■ PAGE
------------
Réflexions
sur l’incarcération
Au
1 Janvier 2019, 70 059 personnes
étaient détenues dans les prisons françaises pour 60 151 places
opérationnelles. Alors que la France est en proie à une surpopulation carcérale chronique, d’autres pays ferment des
prisons ! Bien que l’enfermement puisse être source de magnifique évasion
artistique, des voix s’élèvent pour questionner l’abolition du système pénal.
Tour d’horizon
Le
système carcéral est en surpopulation chronique et contraint 2 à 3 personnes,
parfois plus, à partager des cellules de 9m2 et à près de 1 400 personnes à
dormir sur des matelas posés au sol. Le nombre
de personnes détenues a plus que doublé en quelques décennies et a été
multiplié par 2,4 ces 40 dernières années, passant de 29 482 en 1977 à plus de
70 000 aujourd’hui. Cette hausse est sans corrélation avec l’évolution de la
délinquance mais s’explique par un durcissement
des politiques pénales. « Ce
n’est pas la criminalité mais la politique pénale qui détermine le taux de
détention » précise Sonja Snacken, criminologue et ancienne présidente
du Conseil de coopération pénologique du Conseil de l’Europe.
Parmi
les facteurs ayant contribué à l’inflation carcérale en France, on peut
noter :
-
la pénalisation d’un nombre de plus en plus
important de comportements (création des délits de racolage passif,
mendicité agressive, occupation d’un terrain en réunion, maintien irrégulier
sur le territoire, correctionnalisation du défaut de permis de conduire ou
d’assurance, etc.)
-
le développement
de procédures de jugement rapide, comme la comparution
immédiate, qui aboutissent à un taux important de condamnation à l’emprisonnement
ferme (environ 70%)
------------
■ CONSIGNE ÉCRITE 1
Transcrivez fidèlement le passage de la page sur l'incarcération allant de « Tour d’horizon » jusqu'à « Conseil de l’Europe. ».
■ CONSIGNE ÉCRITE 2
Pour chacune des affirmations suivantes, indiquez par oui ou par non si elle est conforme à la page sur l'incarcération, en citant à l'identique les mots de la page qui en décident : (a) au 1er janvier 2019, les prisons françaises comptaient plus de personnes détenues que de places opérationnelles ; (b) la hausse du nombre de personnes détenues suit l'évolution de la délinquance ; (c) les procédures de comparution immédiate aboutissent à environ 70 % de condamnations à l'emprisonnement ferme.

■ LIGNES AFFICHÉES
------------
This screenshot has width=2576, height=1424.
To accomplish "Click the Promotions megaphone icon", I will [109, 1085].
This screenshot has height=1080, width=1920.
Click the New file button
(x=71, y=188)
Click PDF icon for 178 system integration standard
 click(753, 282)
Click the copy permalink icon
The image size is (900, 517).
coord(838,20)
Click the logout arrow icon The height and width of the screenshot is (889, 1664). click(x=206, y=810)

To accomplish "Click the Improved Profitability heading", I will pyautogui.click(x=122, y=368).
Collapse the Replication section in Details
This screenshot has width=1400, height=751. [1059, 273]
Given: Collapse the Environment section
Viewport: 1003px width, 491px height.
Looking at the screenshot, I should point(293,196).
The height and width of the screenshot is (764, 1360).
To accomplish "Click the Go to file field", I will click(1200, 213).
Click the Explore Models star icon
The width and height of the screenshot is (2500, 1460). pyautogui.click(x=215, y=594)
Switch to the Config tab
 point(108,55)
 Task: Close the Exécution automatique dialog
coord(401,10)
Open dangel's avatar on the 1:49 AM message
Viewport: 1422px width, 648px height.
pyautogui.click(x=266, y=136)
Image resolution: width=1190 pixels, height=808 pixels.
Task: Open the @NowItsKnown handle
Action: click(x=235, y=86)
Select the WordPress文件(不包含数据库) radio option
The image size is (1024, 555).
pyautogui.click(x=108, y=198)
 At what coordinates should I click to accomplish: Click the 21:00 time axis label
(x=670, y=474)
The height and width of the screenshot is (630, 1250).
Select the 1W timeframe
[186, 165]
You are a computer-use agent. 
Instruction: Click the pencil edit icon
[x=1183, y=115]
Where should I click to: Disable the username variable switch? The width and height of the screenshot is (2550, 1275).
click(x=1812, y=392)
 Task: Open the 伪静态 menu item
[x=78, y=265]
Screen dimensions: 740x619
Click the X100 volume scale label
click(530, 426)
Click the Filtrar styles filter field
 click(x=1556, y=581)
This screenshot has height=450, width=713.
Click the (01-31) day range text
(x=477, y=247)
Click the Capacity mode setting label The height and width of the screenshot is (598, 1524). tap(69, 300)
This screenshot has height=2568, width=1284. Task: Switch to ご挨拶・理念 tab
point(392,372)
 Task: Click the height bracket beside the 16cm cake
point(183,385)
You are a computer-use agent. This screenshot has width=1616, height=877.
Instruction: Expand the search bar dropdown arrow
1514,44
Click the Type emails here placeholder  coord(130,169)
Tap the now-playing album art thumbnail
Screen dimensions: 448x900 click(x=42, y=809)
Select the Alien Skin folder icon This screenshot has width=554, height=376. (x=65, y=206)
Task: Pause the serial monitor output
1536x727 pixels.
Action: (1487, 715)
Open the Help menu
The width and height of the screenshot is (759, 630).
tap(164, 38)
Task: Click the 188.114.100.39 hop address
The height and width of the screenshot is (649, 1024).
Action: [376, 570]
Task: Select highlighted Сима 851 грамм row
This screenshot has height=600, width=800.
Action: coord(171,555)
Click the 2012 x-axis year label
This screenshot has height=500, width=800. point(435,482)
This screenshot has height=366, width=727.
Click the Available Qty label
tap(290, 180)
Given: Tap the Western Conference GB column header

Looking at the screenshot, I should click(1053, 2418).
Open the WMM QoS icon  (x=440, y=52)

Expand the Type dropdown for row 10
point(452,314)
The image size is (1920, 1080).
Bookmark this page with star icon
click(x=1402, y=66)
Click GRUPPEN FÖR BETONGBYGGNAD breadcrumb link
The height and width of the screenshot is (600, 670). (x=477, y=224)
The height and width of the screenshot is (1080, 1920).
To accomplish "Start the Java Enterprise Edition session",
------------
■ RÉPONSE COMPLÈTE 1
Tour d’horizon
Le
système carcéral est en surpopulation chronique et contraint 2 à 3 personnes,
parfois plus, à partager des cellules de 9m2 et à près de 1 400 personnes à
dormir sur des matelas posés au sol. Le nombre
de personnes détenues a plus que doublé en quelques décennies et a été
multiplié par 2,4 ces 40 dernières années, passant de 29 482 en 1977 à plus de
70 000 aujourd’hui. Cette hausse est sans corrélation avec l’évolution de la
délinquance mais s’explique par un durcissement
des politiques pénales. « Ce
n’est pas la criminalité mais la politique pénale qui détermine le taux de
détention » précise Sonja Snacken, criminologue et ancienne présidente
du Conseil de coopération pénologique du Conseil de l’Europe.

■ RÉPONSE COMPLÈTE 2
(a) Oui : « 70 059 personnes étaient détenues dans les prisons françaises pour 60 151 places opérationnelles ».
(b) Non : « Cette hausse est sans corrélation avec l’évolution de la délinquance ».
(c) Oui : « qui aboutissent à un taux important de condamnation à l’emprisonnement ferme (environ 70%) ».